### ASSIGNED TASK
According to the tribute to frontline medical workers, what share of Luxembourg's public health workers commute daily from France, Germany and Belgium?

### SOURCE TEXT
::::::::

Frontline health workers at the advanced medical centre in the Rockhal, 24 March 2020.
Photo: SIP/Julien Warnand
Our series highlighting the tireless efforts of those who are going beyond the call of duty during the coronavirus crisis continues with a tribute to frontline medical professionals and hospital staff, in Luxembourg and all over the world.
It may seem obvious to praise medical workers in a public health crisis like the current coronavirus pandemic. But over the past three weeks or so doctors and nurses and care staff in Luxembourg’s hospitals and in private general practitioner practices have been putting their own health on the line as they work tirelessly to diagnose, treat and look after patients infected with covid-19.
As the nurse interviewed for Delano by Jess Bauldry on Tuesday confirmed, hospitals have cancelled all annual leave and staff are also on permanent standby. That is additional stress for the close to 70% of public health workers who travel in to Luxembourg from France, Germany and Belgium every day--though several have taken up the government’s offer of free accommodation in empty hotels closer to the hospital where they work.
Praise is also due the doctors and nurses who volunteer for Médecins du Monde Luxembourg, who continue to treat the homeless and disadvantaged.
Nevertheless, as hard as they work, it is additionally frustrating--if not downright infuriating--for medical staff to see that some people are still disregarding the government’s restriction of movement or social distancing orders. The open flaunting of advice and regulations has been even more marked in other countries, where the lack of intensive care beds and available ventilators is even more critical.
Impressions left by face masks on Italian health workers. Photo: SYED IMRAN/Twitter
There’s this ICU Nurse from Michigan who almost breaks down after working 13 hours single-handedly treating two critically ill covid-19 patients by herself. “It honestly felt like I was working in a war zone,” she says. The New York Post reports on the death of 48-year old assistant nursing manager Kious Kelly from Mount Sinai West hospital in New York City, where staff say a lack of basic supplies may have contributed to his becoming infected. In the UK there have been reports of one intensive care nurse committing suicide.
But amid the despair there are moments of joy and hope. In Luxembourg for more than a week neighbourhoods have been applauding health workers in the evenings, and police patrol cars have driven in convoy past hospitals with sirens blaring.
In England on Thursday evening it seemed like the whole country clapped in support of National Health Service workers from their front doors or balconies.
While in Manchester, where mayor Andy Burnham is a former UK secretary of state for health, the city was illuminated in blue, the colour associated with the NHS.
US cities, like Atlanta, also joined in the raucous applause on Thursday during a shift handover at one of the city’s hospitals.
Service dog in training Wynn has been comforting medical staff in Denver. Photo Fernando Stwrat/Twitter
This photo sums up the physical exhaustion and mental suffering endured by frontline medical staff. But it is also a picture of humanity and commitment, of the steadfast spirit that these heroes are showing.

::::::::

### INFORMATION GIVEN
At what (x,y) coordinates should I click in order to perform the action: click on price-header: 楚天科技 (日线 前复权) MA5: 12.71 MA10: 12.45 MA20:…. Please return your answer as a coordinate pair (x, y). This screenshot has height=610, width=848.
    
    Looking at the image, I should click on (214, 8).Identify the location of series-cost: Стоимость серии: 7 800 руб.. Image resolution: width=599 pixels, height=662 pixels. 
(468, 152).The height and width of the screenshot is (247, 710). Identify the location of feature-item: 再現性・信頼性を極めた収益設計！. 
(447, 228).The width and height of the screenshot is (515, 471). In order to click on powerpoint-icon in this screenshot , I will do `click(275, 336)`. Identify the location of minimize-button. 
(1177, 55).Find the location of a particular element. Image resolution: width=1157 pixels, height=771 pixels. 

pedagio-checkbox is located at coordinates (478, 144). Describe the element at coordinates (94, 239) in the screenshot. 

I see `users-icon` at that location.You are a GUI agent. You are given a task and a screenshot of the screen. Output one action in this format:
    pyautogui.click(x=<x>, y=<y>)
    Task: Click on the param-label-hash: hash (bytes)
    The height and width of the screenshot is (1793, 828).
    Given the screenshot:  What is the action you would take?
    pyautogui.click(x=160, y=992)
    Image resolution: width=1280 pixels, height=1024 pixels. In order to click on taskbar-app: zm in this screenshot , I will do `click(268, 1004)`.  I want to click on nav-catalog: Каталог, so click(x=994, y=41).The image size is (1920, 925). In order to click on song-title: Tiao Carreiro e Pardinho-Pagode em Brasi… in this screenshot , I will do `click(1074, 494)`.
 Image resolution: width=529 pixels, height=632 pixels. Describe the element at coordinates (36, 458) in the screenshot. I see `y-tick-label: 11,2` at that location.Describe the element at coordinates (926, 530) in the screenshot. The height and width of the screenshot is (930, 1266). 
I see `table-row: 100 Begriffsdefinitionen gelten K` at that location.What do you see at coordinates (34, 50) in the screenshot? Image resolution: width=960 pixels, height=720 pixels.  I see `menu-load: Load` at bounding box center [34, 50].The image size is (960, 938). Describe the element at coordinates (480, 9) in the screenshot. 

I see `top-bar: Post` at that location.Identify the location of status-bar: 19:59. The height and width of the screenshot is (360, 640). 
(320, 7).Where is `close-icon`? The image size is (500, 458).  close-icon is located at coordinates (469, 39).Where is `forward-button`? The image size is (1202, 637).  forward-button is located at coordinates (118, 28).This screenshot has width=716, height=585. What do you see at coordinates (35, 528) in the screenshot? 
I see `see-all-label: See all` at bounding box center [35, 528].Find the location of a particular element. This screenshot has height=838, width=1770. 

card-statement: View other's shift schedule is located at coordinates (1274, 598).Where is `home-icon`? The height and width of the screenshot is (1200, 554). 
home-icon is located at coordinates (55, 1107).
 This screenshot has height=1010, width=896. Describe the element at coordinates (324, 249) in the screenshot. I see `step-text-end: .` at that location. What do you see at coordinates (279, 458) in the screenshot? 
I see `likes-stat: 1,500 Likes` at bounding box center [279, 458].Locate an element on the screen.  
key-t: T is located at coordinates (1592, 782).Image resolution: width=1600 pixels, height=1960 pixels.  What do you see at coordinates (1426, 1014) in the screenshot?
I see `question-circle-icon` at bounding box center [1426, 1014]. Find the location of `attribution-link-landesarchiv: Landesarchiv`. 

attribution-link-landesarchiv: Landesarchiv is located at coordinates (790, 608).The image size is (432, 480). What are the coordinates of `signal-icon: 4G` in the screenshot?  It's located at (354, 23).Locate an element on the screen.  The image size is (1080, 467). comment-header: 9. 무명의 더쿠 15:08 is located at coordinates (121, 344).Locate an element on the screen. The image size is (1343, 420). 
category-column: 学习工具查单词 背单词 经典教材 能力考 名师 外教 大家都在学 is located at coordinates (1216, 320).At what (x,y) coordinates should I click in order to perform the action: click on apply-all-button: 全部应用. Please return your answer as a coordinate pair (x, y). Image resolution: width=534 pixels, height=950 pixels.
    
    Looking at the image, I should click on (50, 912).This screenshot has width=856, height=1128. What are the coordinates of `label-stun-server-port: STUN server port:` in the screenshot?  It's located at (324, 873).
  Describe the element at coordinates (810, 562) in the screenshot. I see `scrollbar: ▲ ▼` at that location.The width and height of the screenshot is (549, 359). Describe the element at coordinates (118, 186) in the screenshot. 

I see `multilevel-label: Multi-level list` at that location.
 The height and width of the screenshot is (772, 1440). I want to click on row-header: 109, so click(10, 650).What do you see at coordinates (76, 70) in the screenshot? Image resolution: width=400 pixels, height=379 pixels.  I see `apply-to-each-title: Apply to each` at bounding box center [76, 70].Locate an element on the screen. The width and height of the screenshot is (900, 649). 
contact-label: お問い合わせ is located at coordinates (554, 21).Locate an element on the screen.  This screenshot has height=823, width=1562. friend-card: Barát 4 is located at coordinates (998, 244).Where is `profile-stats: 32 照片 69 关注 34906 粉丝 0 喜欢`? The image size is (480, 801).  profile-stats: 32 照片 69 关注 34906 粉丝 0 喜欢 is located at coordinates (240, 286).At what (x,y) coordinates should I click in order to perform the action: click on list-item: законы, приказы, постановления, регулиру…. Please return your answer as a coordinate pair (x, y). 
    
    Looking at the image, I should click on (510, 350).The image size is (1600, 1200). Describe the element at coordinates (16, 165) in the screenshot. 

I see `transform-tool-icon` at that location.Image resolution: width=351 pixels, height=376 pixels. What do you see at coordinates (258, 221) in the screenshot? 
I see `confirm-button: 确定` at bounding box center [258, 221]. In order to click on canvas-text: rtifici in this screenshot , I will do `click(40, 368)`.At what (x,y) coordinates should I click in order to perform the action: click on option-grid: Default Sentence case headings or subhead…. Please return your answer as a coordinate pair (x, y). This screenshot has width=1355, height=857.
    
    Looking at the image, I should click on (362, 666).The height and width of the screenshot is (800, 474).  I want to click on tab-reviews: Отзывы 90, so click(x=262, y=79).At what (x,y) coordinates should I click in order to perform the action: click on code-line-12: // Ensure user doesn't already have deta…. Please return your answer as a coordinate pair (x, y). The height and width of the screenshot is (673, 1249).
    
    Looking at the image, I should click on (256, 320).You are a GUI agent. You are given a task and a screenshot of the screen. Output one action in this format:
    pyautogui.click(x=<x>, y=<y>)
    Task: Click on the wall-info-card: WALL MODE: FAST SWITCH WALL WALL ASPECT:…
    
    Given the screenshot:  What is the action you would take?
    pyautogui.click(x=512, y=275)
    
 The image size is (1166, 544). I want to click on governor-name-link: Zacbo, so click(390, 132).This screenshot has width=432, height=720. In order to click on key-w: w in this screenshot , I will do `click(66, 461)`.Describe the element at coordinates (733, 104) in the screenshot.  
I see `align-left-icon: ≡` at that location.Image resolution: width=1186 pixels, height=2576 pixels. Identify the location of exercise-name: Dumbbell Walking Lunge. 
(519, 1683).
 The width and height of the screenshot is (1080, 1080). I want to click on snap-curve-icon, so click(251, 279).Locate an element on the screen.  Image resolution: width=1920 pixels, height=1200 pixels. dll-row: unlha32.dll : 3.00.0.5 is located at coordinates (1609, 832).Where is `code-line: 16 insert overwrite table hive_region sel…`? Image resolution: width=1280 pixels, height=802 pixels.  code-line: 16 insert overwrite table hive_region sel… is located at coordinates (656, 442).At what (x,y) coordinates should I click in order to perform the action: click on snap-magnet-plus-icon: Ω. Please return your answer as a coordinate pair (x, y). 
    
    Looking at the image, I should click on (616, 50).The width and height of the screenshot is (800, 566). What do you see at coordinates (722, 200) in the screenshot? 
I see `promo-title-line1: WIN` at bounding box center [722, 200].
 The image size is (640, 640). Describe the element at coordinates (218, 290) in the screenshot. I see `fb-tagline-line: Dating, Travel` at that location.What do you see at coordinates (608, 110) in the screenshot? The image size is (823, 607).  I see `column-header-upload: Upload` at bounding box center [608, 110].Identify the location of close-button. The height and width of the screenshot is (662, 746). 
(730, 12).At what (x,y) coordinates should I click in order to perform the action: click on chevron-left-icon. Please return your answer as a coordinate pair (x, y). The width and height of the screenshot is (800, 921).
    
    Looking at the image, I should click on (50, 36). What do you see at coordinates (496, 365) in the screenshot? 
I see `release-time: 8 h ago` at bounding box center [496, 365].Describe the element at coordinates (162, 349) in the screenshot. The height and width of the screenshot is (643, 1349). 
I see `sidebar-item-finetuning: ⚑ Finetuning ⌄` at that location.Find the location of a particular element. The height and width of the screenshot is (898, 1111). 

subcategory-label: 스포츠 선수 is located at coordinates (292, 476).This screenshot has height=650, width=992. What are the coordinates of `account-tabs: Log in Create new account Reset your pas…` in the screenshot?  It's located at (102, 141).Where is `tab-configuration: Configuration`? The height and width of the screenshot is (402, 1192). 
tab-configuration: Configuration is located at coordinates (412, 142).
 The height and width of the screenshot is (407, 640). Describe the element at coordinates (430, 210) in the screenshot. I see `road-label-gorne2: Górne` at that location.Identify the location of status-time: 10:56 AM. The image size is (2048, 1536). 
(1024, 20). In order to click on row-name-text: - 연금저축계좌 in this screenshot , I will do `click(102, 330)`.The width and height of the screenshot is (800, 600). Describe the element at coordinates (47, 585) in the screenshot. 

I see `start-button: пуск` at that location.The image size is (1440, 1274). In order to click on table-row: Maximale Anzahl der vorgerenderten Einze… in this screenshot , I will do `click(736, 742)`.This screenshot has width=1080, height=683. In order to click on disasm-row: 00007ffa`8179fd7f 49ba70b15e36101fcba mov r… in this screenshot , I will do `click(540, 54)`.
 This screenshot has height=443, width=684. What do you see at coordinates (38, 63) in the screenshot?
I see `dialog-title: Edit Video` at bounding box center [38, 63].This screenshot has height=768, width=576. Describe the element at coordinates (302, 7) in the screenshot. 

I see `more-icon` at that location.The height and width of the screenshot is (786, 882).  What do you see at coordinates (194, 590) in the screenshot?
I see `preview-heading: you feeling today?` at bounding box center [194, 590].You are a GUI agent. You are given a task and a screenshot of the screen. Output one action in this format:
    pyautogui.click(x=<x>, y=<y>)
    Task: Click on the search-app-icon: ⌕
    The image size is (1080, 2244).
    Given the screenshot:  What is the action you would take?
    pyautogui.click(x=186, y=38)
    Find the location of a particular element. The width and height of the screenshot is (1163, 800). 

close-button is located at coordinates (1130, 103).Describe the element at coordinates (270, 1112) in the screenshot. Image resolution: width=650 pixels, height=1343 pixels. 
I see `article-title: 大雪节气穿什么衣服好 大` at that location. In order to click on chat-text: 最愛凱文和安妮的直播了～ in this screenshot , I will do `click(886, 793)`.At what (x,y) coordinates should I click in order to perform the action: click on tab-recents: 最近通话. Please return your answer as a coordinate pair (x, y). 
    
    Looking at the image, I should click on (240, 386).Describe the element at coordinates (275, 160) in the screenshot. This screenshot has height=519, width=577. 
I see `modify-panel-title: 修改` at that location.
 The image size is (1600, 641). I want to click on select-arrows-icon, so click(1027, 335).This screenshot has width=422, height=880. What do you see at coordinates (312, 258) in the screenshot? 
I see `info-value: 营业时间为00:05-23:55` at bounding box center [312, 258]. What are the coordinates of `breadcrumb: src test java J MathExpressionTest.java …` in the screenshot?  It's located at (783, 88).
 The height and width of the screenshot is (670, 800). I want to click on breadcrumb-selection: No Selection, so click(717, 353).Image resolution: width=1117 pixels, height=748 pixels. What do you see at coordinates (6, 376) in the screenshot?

::::::::

### ANSWER TO THIS TASK
Close to 70%.